Page –
--- start ---

I just remembered something that used to happen with me in the car when I was sighted. I could never read in a car for a long period of time. I would get motion sickness as well. Mind you that I can handle the rockiest boat on a lake or in the ocean without an issue. The only thing I know of that would give me motion sickness is being in a car and reading with my eyes, which I cannot do anymore.

I say that to second you on this one. I may if I could see get motion sickness from such a thing. What if I am in a car and I am looking at this site. Will the motion sickness double or cancel out? That would be something interesting to try. If you test it make sure someone else is driving or let us know so we can stay off the streets.

-----Original Message-----
From: WebAIM-Forum [mailto: <EMAIL REMOVED> ] On Behalf Of Karl Brown
Sent: Thursday, December 22, 2016 4:22 AM
To: WebAIM Discussion List < <EMAIL REMOVED> >
Subject: Re: [WebAIM] Transitions causing motion sickness - WCAG failure and how to handle?

Thanks, everyone.

I'm going to sit with the designers and the brand team at the client and make some recommendations, including a tool to switch off transitions and animations (though this won't affect the YouTube videos they'll have).

I'm also going to start doing some deeper work on motion design to see what guidance can be given more widely to minimise (hopefully eliminate) the impact the transitions could have.

Thanks again :)

On Wed, Dec 21, 2016 at 2:17 PM, < <EMAIL REMOVED> >
wrote:

> I haven't seen this article shared yet, and I've found that it really
> resonates with designers.
>
> http://alistapart.com/article/designing-safer-web-animation-
> for-motion-sensitivity
>
>
>
> -----Original Message-----
> From: WebAIM-Forum [mailto: <EMAIL REMOVED> ] On
> Behalf Of Birkir R. Gunnarsson
> Sent: Wednesday, December 21, 2016 7:33 AM
> To: WebAIM Discussion List
> Subject: Re: [WebAIM] Transitions causing motion sickness - WCAG
> failure and how to handle?
>
> Here are a couple of resources I noted on my TWitter feed:
> REduced motion setting in WebKit
> https://github.com/w3c/csswg-drafts/issues/442
> Helpful twitter user:
> https://twitter.com/nattarnoff/status/788154206867849216
> I am curious myself to see how these are coming along.
>
> On 12/21/16, Tim Harshbarger < <EMAIL REMOVED> > wrote:
> > I think the best approach is to provide the client with information
> > and let them decide how they want to proceed.
> >
> > You could just tell them that you experienced motion sickness from
> > the transition. Another option is to try out the transition on other
> > people or propose they try it out on a wider potential audience
> > before they start incorporating the transition into their design more widely.
> > A last option I can think of is to do some research on visually
> > induced motion sickness and perhaps something in that research is
> > something you can explain to the client to give them more information.

--- end ---

Data shown –
--- start ---

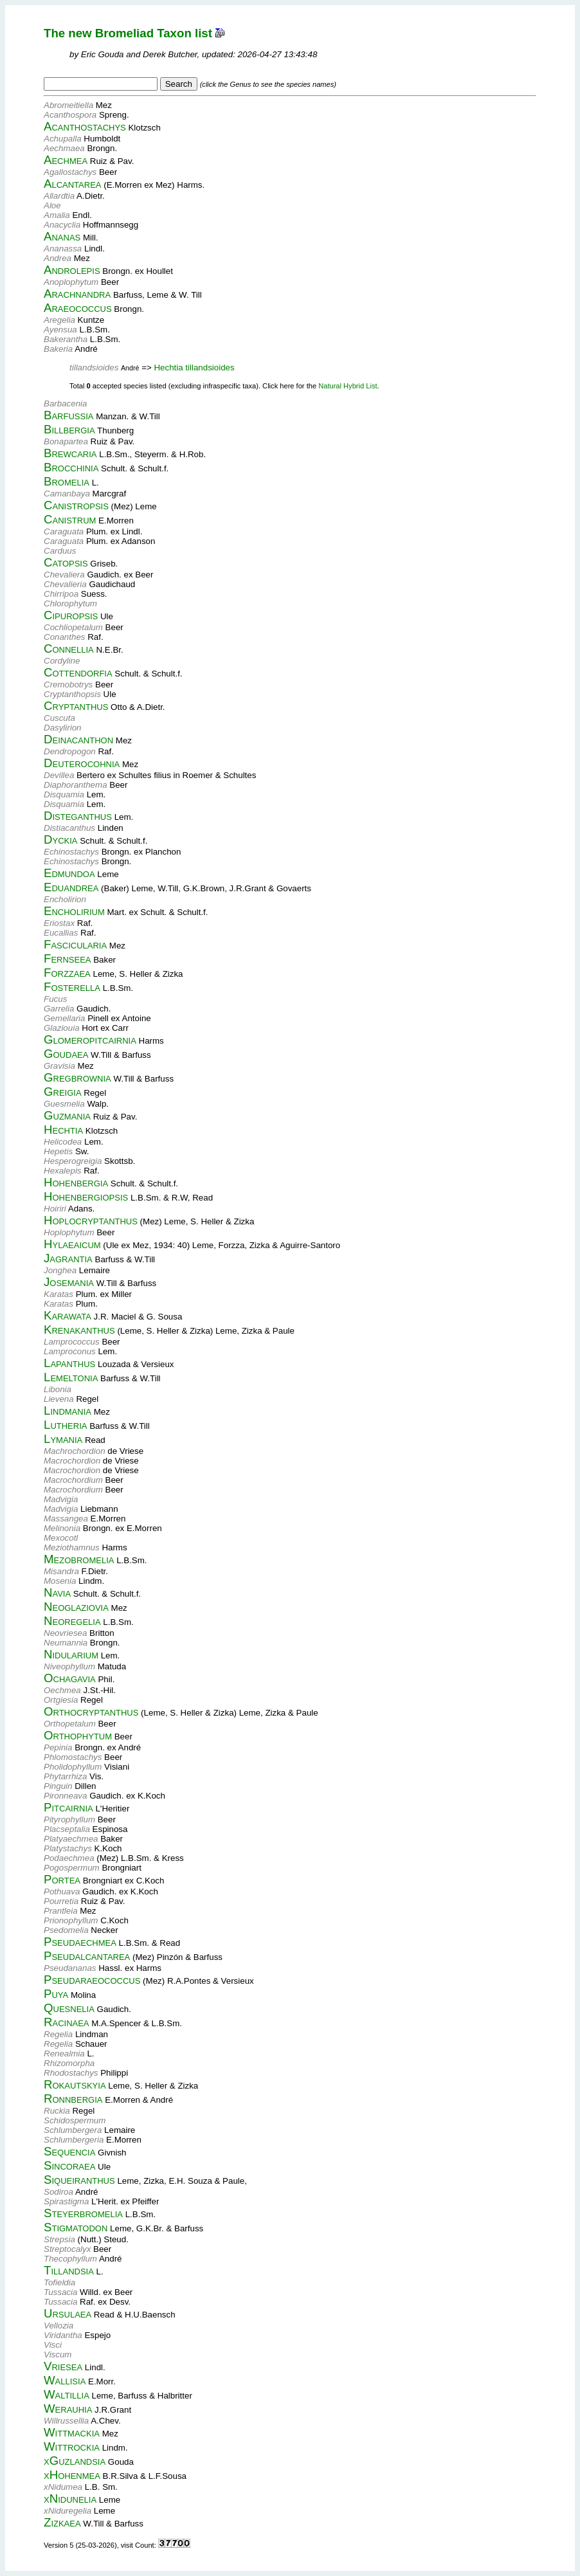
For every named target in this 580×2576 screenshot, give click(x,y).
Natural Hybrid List (347, 386)
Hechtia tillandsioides (194, 367)
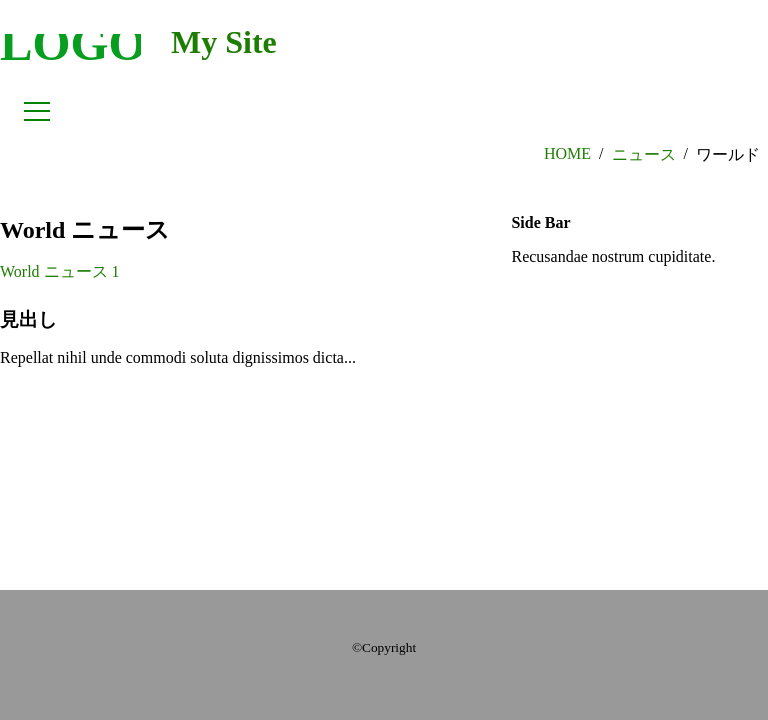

--- end ---

Goals –
**A.** Please answer these from the email thread about transitions and motion sickness:
(i) According to the opening paragraph, what is the only thing the writer knows of that causes them motion sickness?
(ii) What kind of tool does Karl Brown plan to recommend to the client?
(iii) What setting in WebKit does Birkir R. Gunnarsson list among the resources?
**B.** Write the next part of the email thread on transitions and motion sickness, starting right after its final sentence.

Responses per task –
**A.**
(i) Being in a car and reading with their eyes.
(ii) A tool to switch off transitions and animations.
(iii) A reduced motion setting.

**B.**
> >
> > I am totally blind myself so I have never experienced this. However,
> > I do have family and friends who have complained in the past about
> > visually induced motion sickness--typically after watching 3D films
> > or playing video games. That makes me think that this kind of effect
> > is likely significant enough that someone somewhere might have
> > written about the causes. If you can find that, it might help you
> > explain why the transition could cause motion sickness to other
> > people as well--and possibly provide solutions for how to avoid that effect.
> >
> > -----Original Message-----
> > From: WebAIM-Forum [mailto: <EMAIL REMOVED> ] On
> > Behalf Of Jonathan Cohn
> > Sent: Wednesday, December 21, 2016 7:08 AM
> > To: WebAIM Discussion List < <EMAIL REMOVED> >
> > Subject: Re: [WebAIM] Transitions causing motion sickness - WCAG
> > failure and how to handle?
> >
> > I have never seen any standards on this, but during the beta cycle
> > of iPhone's IOS 8 or 9, Apple added in a reduce transitions or
> > animations to their accessibility page. Also, on my Company's
> > IntraNet adjacent to the Enable more accessible mode is a check box
> > to turn off animations. I expect there is no universal way of
> > disabling this based on browser or system preferences.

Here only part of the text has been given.